EXERCISE TASK 1:
According to the excerpt below on when a judge should stop a criminal case, what will the judge do if there is no evidence that the defendant committed the alleged crime?

SELECTED TEXT:

START

If there is no evidence that the crime alleged has been committed by the defendant, there is no difficulty. The judge will of course stop the case. The difficulty arises where there is some evidence but it is of a tenuous character, for example because of inherent weakness or vagueness or because it is inconsistent with other evidence. (a) Where the judge comes to the conclusion that the prosecution evidence, taken at its highest, is such that a [Court] properly directed could not properly convict upon it, it is his duty, upon a submission being made, to stop the case. (b) Where however the prosecution evidence is such that its strength or weakness depends on the view to be taken of a witness’s reliability ….and where on one possible view of the facts there is evidence upon which a [Court] could properly come to the conclusion that the defendant is guilty, then the judge should allow the matter to [proceed for Defence hearing]…. There will of course, as always in this branch of the law, be borderline cases. They can safely be left to the discretion of the judge.

16. All the Learned Trial Magistrate was expected to do was to confirm that the Prosecution had placed enough material to make the case at hand a fit case to require the Accused Person to respond to the evidence adduced.  She was to make that determination without considering the “weightiness” of the evidence and taking the Prosecution case at its highest, and determine if a reasonable tribunal, properly directing its mind, would be entitled to convict in the absence of any explanation by the Accused Person when called upon to answer.

END

RAW RECORDS:
START

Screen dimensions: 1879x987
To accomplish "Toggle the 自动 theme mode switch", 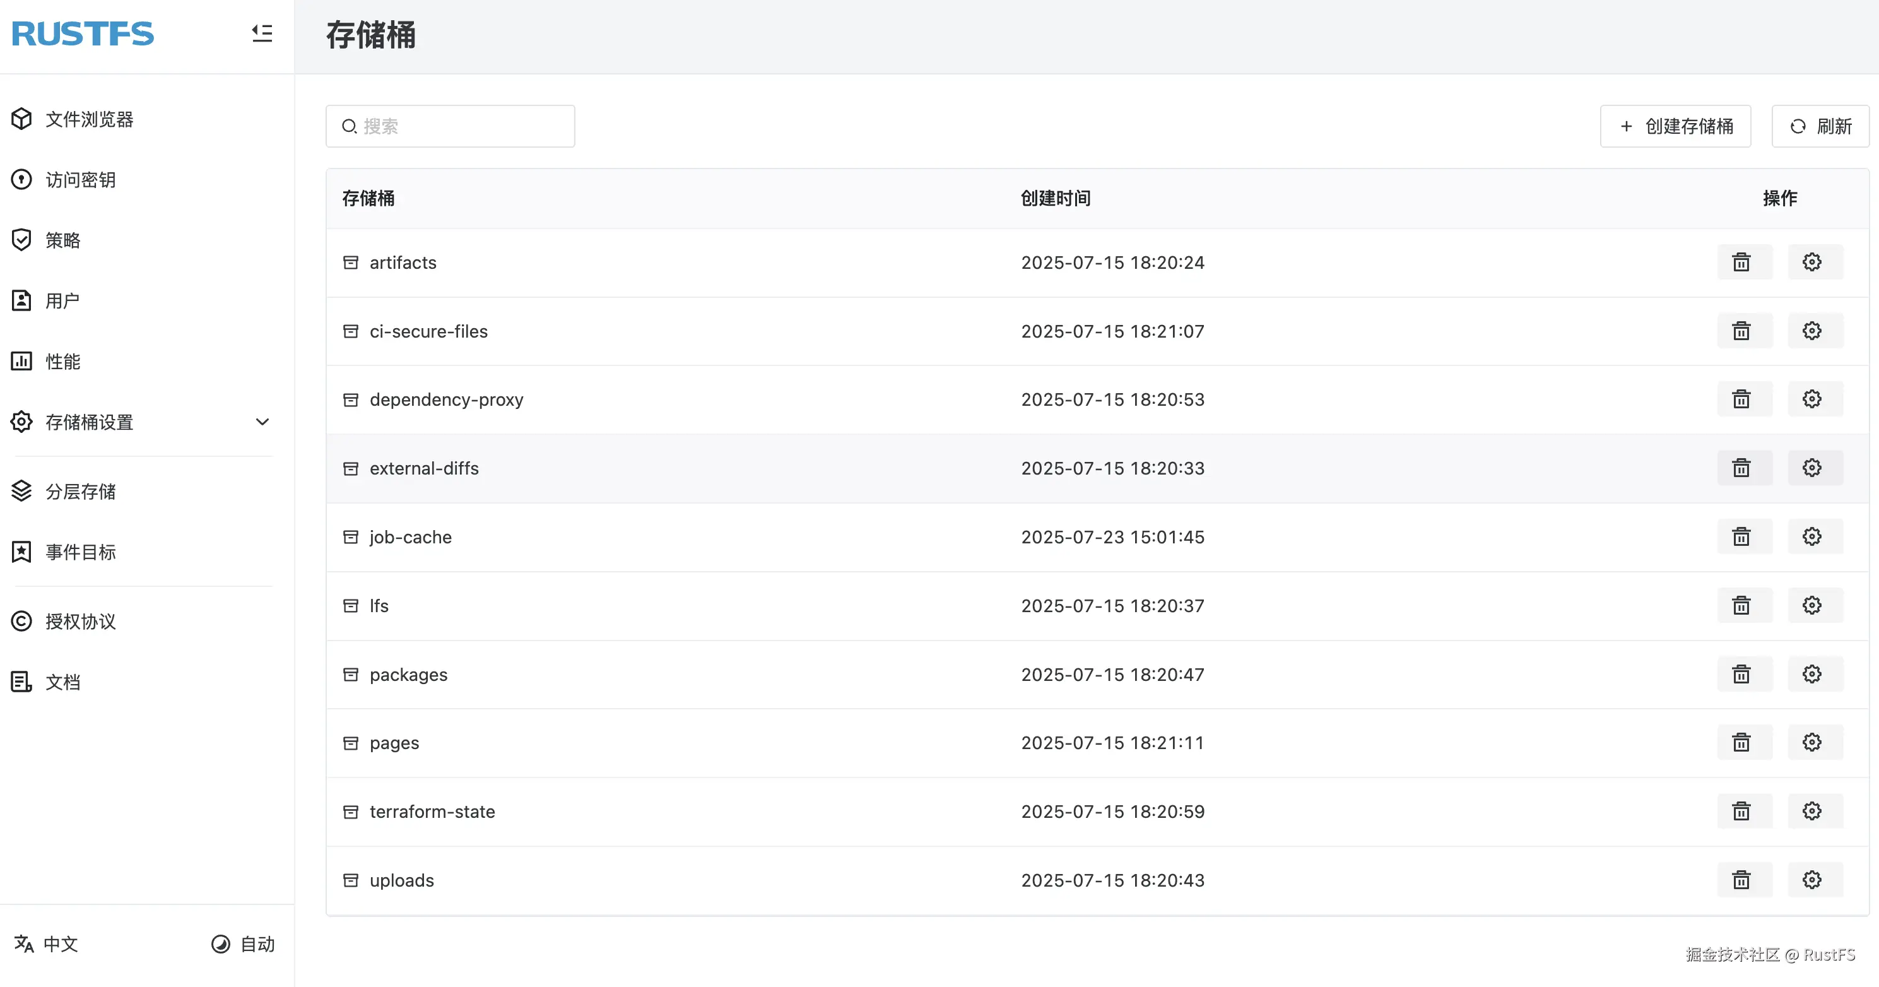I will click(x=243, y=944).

END
START

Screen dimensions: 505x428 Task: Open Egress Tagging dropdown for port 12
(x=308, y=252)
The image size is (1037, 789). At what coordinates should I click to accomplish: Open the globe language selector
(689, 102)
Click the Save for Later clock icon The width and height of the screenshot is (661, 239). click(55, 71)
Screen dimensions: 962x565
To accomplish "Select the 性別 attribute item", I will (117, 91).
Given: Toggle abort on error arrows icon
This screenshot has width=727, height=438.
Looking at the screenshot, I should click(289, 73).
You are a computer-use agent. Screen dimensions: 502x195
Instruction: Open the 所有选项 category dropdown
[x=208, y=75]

END
START

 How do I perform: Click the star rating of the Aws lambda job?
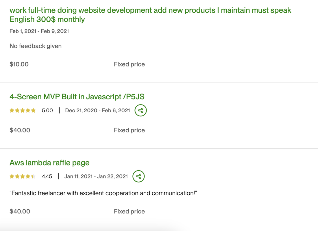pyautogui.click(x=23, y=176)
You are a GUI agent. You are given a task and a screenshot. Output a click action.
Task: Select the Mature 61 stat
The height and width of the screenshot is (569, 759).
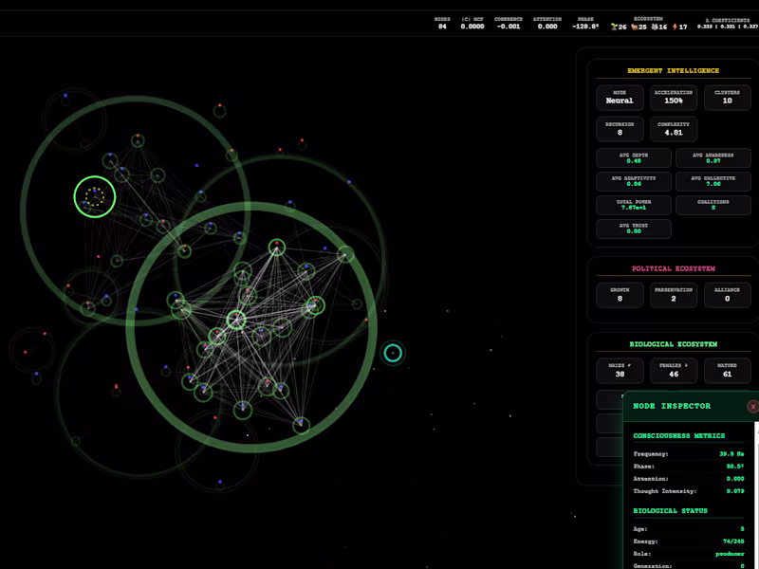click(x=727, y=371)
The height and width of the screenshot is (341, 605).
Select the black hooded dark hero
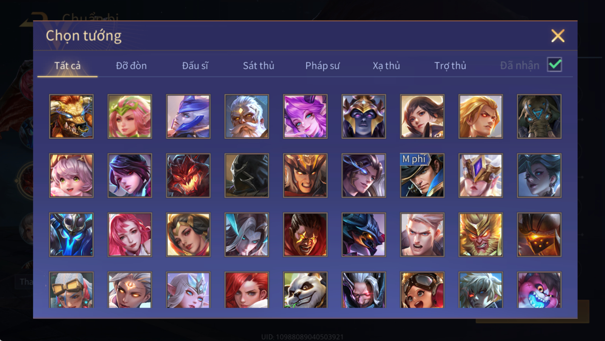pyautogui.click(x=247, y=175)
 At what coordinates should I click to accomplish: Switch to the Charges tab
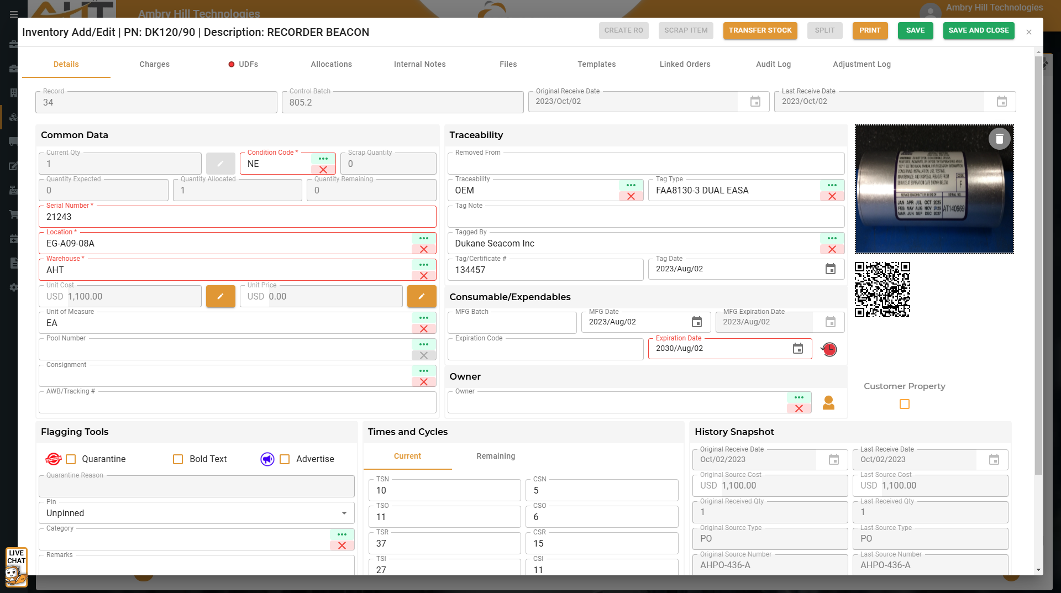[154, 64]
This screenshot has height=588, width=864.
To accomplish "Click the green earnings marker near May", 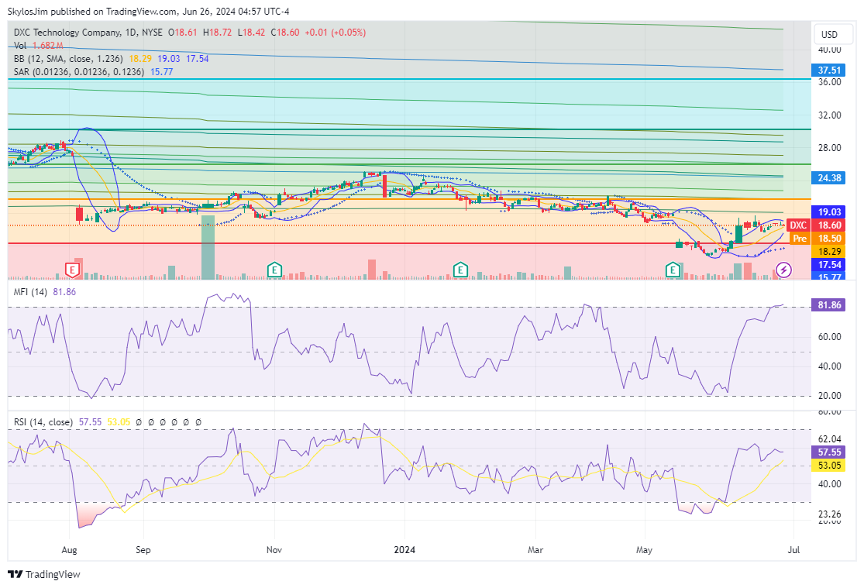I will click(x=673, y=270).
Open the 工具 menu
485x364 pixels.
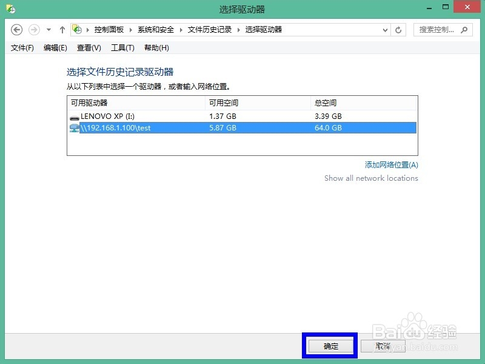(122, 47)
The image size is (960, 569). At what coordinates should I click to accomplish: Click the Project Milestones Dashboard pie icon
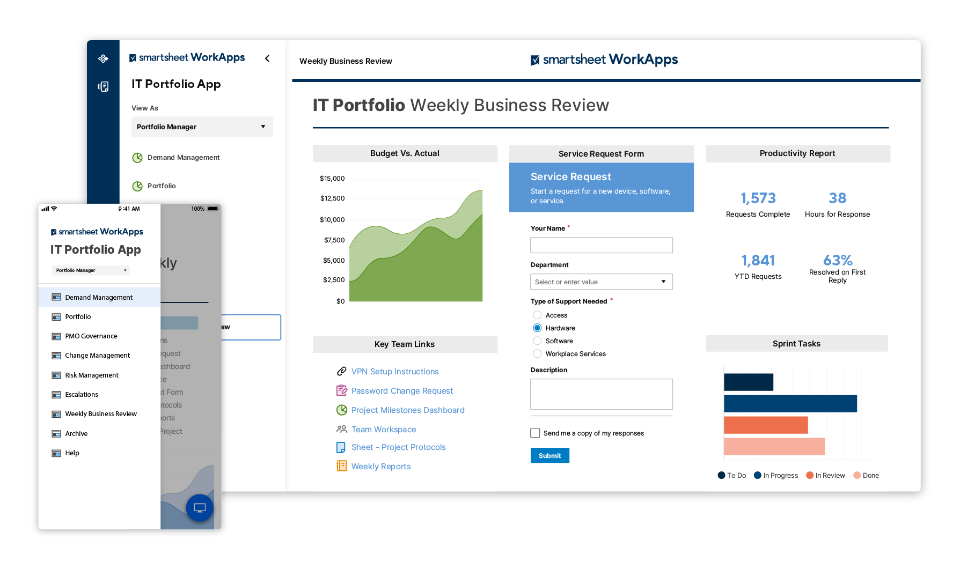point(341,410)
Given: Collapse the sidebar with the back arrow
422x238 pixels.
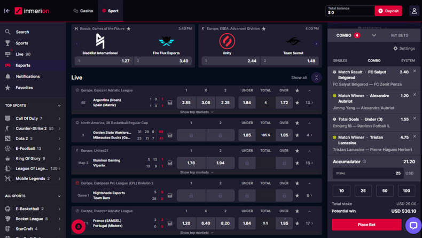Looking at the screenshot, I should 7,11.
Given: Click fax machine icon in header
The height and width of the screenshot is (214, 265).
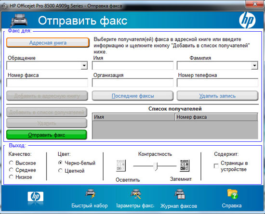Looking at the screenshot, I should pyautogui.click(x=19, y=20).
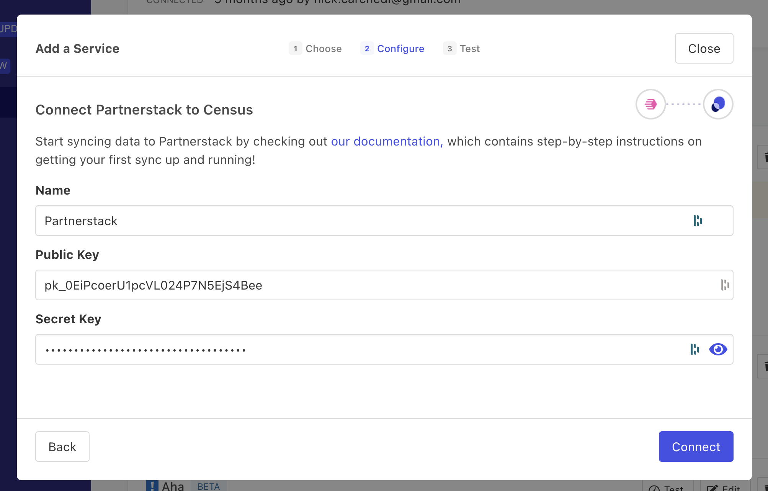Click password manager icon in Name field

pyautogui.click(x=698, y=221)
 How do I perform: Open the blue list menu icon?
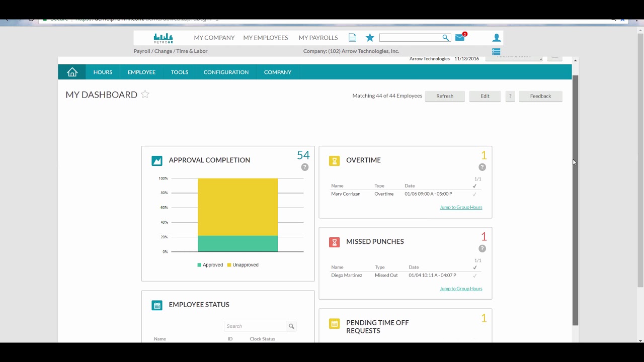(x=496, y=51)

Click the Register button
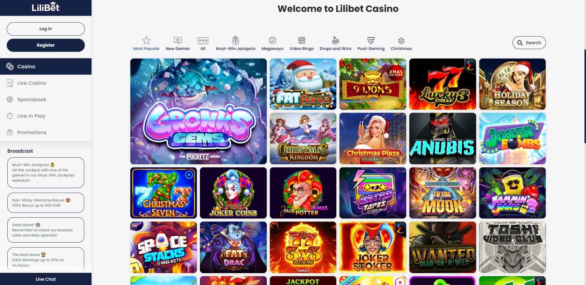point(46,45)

END

EXERCISE TASK 2:
Recast the lines of the listing, from the line with "Open the 工具 menu" up to and including the line with "(x=496, y=51)", as a numbered list, skipping blank lines and leaving out the pictures.

ANSWER 1:
The judge will stop the case.

ANSWER 2:
1. Open the 工具 menu
2. 485x364 pixels.
3. (122, 47)
4. The image size is (960, 569). At what coordinates should I click to accomplish: Click the Project Milestones Dashboard pie icon
5. point(341,410)
6. Given: Collapse the sidebar with the back arrow
7. 422x238 pixels.
8. Looking at the screenshot, I should 7,11.
9. Given: Click fax machine icon in header
10. The height and width of the screenshot is (214, 265).
11. Looking at the screenshot, I should pyautogui.click(x=19, y=20).
12. Click password manager icon in Name field
13. pyautogui.click(x=698, y=221)
14.  How do I perform: Open the blue list menu icon?
15. (x=496, y=51)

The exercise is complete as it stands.